In retelling this dream I hope that it helps anyone who is feeling the burden of these changing times. I know it can be scary sometimes and we are often consumed with worry over how we are going to pay our bills. Believe in what you are doing and try not to make decisions out of fear. We are at a time of change and I believe we will soon see the Artisan acknowledged and honoured again. We are so sick of anything that is mass-produced and cheaply produced. We want to support local businesses and craftspeople. And we want to hold something unique and hand-crafted. This is the sacred art of enchanting inanimate objects - infusing them with love and care. The archetype of the shoemaker has stayed with me all day and I was reminded of the fairytale The Elves and the Shoemaker by the Grimm Brothers. I think it's a story to encourage us all to put our love into our work, to hang in there in the tough times and to be grateful for kind help that comes along the way - however strange and magical that may be!
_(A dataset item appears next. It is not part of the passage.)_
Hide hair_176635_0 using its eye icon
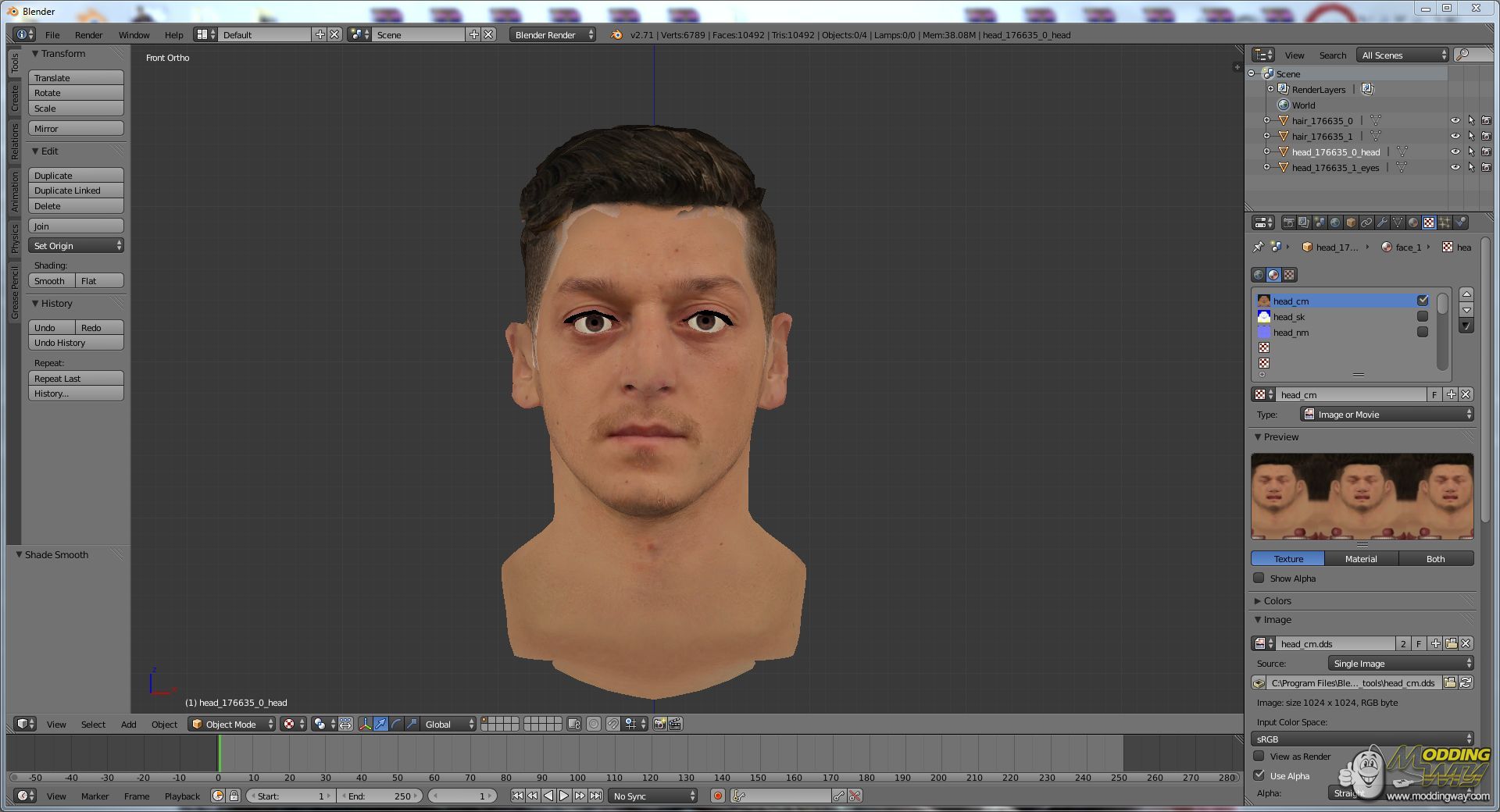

As I was writing, The Killing Moon by Echo and the Bunnymen began to play. I read that Ian McCulloch woke up from a dream with the words 'fate up against your will' in his head and wrote the song from there. This 'All Night Version' is so beautiful, I hope it helps you to sail the seas of this Neptune Retrograde that is going to be with us until November. Do not fear it but set sail with all of your divining tools - stay with the ship and read the maps, become the cartographer for your Dreamer. In the depths are the jewels and you can only reach them by diving right down.
Sweet dreams, beautiful artisans. See you in the Deep.